A boost in biomedical output helped lift the manufacturing sector in February, according to data out yesterday.
Production rose 0.7 per cent across the industry compared with the same month last year - a modest increase but one that easily beat the 0.4 per cent dip tipped by analysts in a Bloomberg poll.
Output would have fallen 1.6 per cent if biomedical manufacturing was excluded.
Economists said February's growth might be fleeting and they expect the industry to stay in a low gear.
HSBC economist Jingyang Chen said: "Leading indicators such as worldwide semiconductor billings and business expectations for the Singapore manufacturing sector point to sustained industrial production weakness over the short-term.
"That said, the recent stabilisation in commodity prices should provide some support for oil-related sectors such as the petrochemical industry, and good news from US-China trade negotiations may reduce additional trade risks."
Maybank Kim Eng economists Lee Ju Ye and Chua Hak Bin agreed: "Manufacturing recovered in February on the back of pharmaceuticals, but the bounce is unconvincing as electronics and precision engineering continued to contract.
"We expect the manufacturing downturn to persist in the first half.
"A recovery in the second half will hinge on a successful US-China trade deal, which is expected to be finalised only in May or June. We cannot rule out a protracted manufacturing recession if no trade deal is reached."
The numbers from the Economic Development Board (EDB) yesterday also sharply revised January's estimate of a 3.1 per cent decline to a mild 0.4 per cent dip.
Biomedical manufacturing stood out in February with output up 13.3 per cent compared with the same period last year.

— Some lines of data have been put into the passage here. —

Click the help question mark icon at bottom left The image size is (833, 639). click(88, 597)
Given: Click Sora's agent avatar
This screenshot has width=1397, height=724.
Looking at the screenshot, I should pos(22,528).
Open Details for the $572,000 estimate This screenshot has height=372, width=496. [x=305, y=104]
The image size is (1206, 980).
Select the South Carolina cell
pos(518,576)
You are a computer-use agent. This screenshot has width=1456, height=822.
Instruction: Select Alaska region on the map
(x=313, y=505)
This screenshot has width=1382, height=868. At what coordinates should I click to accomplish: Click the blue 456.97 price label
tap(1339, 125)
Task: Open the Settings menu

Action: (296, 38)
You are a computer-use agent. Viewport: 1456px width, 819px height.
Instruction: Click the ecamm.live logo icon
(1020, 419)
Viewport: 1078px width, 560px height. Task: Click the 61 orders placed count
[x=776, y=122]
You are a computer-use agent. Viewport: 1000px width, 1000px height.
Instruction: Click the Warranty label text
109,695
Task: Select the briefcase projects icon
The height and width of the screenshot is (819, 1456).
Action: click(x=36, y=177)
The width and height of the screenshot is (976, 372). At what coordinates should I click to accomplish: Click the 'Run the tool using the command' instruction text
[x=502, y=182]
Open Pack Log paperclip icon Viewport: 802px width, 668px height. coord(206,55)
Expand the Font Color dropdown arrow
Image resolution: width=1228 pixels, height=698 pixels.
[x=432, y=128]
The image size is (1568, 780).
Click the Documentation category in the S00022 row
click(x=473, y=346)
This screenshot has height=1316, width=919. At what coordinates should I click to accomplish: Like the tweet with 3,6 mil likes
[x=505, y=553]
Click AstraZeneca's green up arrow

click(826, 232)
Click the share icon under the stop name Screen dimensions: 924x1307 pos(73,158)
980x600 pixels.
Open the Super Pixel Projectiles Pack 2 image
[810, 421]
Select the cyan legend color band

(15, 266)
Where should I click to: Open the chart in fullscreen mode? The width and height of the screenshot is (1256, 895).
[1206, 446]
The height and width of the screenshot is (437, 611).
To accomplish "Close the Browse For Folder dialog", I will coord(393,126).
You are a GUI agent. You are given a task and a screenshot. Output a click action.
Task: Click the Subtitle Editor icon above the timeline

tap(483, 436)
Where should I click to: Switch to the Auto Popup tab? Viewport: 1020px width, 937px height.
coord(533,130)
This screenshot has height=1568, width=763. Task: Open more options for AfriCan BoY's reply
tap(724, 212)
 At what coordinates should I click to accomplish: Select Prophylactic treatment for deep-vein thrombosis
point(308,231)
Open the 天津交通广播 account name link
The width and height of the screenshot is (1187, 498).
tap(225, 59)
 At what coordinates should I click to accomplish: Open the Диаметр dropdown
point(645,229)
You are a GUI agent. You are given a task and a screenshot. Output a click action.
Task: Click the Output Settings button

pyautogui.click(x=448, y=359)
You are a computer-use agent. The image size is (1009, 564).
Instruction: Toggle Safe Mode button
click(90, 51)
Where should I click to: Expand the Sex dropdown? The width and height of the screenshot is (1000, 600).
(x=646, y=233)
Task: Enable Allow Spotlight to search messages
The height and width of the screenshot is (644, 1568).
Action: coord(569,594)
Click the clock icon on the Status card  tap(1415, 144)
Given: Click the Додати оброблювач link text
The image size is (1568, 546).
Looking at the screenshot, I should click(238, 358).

The pharmaceuticals segment within the sector was up 17.9 per cent on account of a different mix of active ingredients being produced compared with a year ago, the EDB noted.
Transport engineering recorded growth of 4.2 per cent.
Within this sector, land transport output shot up 16.8 per cent while aerospace expanded 12.3 per cent, thanks to "more repair and maintenance activities from commercial airlines", said the EDB.
The marine and offshore engineering segment fell 7.7 per cent due to a lower volume of projects and shipbuilding and repairing activities.
The chemicals industry grew 2 per cent, with one of its segments expanding 30.9 per cent due to higher fragrance production.
However, the petroleum segment contracted by 4.5 per cent and petrochemicals fell 8.7 per cent, declines largely due to maintenance shutdowns in some plants.
UOB economist Barnabas Gan said his view of Singapore's manufacturing remains "cautiously optimistic", adding: "The small but positive growth production pace in semi-conductors (at 1.1 per cent), coupled with the upward revision in January's electronic growth, is a consolation to Singapore's overall economic growth momentum even in the midst of a sustained manufacturing and trade slowdown in most Asian economies."